(Records from a dataset)
※
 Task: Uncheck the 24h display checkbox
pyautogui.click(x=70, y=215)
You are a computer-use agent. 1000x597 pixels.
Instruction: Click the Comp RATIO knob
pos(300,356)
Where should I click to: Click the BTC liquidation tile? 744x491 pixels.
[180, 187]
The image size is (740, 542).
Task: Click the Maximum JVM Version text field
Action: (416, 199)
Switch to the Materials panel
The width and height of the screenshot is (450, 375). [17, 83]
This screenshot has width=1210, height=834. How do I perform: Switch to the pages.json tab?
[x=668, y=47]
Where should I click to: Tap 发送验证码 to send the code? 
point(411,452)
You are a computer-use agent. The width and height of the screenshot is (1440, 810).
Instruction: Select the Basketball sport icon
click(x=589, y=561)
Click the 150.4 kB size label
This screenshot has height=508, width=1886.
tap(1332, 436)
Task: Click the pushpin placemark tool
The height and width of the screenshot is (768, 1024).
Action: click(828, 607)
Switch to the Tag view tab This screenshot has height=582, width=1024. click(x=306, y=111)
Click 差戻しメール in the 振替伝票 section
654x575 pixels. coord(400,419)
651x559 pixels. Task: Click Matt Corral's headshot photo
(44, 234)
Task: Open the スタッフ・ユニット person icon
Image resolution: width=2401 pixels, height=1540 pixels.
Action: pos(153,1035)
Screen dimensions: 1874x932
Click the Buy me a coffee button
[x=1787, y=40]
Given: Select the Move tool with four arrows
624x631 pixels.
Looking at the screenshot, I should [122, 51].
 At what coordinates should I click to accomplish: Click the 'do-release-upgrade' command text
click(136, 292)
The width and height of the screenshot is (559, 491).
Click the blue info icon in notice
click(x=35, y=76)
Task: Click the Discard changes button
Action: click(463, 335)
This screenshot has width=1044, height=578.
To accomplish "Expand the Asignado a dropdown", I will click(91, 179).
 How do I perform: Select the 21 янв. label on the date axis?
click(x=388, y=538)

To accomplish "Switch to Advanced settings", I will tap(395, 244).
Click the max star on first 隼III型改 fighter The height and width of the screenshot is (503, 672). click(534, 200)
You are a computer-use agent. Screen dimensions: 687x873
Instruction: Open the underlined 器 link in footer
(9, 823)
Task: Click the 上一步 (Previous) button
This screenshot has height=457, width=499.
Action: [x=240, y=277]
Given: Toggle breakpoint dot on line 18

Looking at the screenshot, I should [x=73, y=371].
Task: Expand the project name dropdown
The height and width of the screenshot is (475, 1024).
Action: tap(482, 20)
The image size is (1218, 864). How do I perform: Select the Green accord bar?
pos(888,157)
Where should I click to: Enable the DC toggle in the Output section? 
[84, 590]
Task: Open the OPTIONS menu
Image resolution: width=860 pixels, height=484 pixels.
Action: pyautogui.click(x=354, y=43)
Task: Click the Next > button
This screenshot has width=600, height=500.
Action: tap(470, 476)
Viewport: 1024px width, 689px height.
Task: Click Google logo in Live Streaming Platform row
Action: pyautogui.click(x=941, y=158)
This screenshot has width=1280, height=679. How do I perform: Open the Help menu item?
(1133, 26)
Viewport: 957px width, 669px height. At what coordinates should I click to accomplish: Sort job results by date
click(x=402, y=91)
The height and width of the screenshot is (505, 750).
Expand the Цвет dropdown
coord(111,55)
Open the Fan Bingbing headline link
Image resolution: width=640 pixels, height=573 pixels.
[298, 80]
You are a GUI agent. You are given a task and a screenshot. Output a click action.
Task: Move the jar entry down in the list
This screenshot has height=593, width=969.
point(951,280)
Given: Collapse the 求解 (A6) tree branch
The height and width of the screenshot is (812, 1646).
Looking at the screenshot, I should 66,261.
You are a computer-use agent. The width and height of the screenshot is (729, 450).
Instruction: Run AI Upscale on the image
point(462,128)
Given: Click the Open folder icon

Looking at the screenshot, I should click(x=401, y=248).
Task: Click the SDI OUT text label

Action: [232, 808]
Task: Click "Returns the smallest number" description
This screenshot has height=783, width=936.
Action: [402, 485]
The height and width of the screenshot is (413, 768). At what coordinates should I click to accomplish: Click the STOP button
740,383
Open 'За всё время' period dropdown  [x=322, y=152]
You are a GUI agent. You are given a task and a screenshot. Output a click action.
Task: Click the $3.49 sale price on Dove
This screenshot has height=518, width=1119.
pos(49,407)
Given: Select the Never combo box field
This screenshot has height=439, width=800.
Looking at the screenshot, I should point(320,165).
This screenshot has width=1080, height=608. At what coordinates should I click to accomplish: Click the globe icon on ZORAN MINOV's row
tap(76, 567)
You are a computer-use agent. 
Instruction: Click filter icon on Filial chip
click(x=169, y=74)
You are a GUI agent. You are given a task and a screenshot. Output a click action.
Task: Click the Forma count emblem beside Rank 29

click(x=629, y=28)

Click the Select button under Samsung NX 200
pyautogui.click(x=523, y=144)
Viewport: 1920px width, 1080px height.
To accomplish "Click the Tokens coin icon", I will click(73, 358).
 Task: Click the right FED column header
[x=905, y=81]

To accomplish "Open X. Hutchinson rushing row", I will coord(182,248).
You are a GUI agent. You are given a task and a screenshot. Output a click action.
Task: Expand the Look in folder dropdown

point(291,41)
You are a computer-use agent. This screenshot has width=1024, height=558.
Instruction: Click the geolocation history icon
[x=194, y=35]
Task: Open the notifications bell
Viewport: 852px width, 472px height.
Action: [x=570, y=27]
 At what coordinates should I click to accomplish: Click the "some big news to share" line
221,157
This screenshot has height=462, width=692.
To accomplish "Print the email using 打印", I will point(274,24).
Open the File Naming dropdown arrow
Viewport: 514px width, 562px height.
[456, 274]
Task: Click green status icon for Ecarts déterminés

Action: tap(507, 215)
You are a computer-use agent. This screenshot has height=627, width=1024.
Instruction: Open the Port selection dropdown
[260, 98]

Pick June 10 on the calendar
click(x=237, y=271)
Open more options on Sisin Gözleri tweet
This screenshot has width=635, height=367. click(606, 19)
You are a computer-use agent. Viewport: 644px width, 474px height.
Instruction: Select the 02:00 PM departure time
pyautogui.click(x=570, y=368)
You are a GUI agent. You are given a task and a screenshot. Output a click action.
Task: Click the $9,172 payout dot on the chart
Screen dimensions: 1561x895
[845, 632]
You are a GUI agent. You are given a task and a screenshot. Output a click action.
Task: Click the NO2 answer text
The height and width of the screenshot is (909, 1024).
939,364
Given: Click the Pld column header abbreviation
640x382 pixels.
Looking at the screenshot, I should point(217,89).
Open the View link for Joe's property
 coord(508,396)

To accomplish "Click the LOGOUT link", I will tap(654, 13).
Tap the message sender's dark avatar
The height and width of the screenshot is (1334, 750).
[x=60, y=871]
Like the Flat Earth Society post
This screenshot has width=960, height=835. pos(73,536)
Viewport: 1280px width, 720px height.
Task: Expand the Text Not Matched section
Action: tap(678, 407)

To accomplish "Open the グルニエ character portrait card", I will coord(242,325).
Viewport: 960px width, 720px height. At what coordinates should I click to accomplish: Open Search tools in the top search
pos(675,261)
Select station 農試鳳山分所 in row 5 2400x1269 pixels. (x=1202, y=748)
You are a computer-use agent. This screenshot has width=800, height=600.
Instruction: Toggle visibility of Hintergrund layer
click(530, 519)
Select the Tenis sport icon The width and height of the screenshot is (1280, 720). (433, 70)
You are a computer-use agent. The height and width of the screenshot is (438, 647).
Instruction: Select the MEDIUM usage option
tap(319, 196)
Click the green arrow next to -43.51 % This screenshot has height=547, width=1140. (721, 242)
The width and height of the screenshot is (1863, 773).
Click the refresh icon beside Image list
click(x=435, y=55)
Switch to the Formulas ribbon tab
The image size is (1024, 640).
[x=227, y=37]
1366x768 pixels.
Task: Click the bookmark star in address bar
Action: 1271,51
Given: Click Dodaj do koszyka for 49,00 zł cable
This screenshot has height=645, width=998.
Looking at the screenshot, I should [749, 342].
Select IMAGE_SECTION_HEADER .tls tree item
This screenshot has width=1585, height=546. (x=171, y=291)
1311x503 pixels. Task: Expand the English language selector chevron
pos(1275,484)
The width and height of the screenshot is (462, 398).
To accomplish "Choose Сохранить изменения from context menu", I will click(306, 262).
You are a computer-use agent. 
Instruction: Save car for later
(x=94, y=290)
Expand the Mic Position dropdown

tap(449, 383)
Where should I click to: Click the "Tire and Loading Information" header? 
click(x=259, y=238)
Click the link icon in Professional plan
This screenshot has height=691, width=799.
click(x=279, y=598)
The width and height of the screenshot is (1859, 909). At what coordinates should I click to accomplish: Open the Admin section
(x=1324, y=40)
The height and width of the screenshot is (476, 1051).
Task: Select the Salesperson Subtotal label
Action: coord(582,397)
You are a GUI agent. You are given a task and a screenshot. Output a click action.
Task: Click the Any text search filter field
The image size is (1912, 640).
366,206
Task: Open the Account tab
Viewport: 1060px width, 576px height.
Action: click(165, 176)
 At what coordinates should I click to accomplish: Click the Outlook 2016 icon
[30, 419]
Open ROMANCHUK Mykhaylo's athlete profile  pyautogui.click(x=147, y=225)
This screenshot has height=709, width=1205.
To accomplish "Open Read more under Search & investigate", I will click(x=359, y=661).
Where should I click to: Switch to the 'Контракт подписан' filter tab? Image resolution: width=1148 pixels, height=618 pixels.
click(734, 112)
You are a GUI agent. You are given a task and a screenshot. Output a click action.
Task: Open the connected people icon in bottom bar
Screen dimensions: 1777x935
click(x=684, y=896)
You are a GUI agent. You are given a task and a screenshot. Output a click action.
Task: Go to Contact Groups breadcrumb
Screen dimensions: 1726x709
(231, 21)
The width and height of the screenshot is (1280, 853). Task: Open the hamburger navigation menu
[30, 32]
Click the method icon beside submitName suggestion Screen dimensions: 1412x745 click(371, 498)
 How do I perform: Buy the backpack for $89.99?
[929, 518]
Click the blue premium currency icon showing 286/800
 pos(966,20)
※
- [WORK TO COMPLETE]:
Whenever a line of the data above includes the word "Move", copy that line.

- [RESULT OF THE EXERCISE]:
Given: Select the Move tool with four arrows
Task: Move the jar entry down in the list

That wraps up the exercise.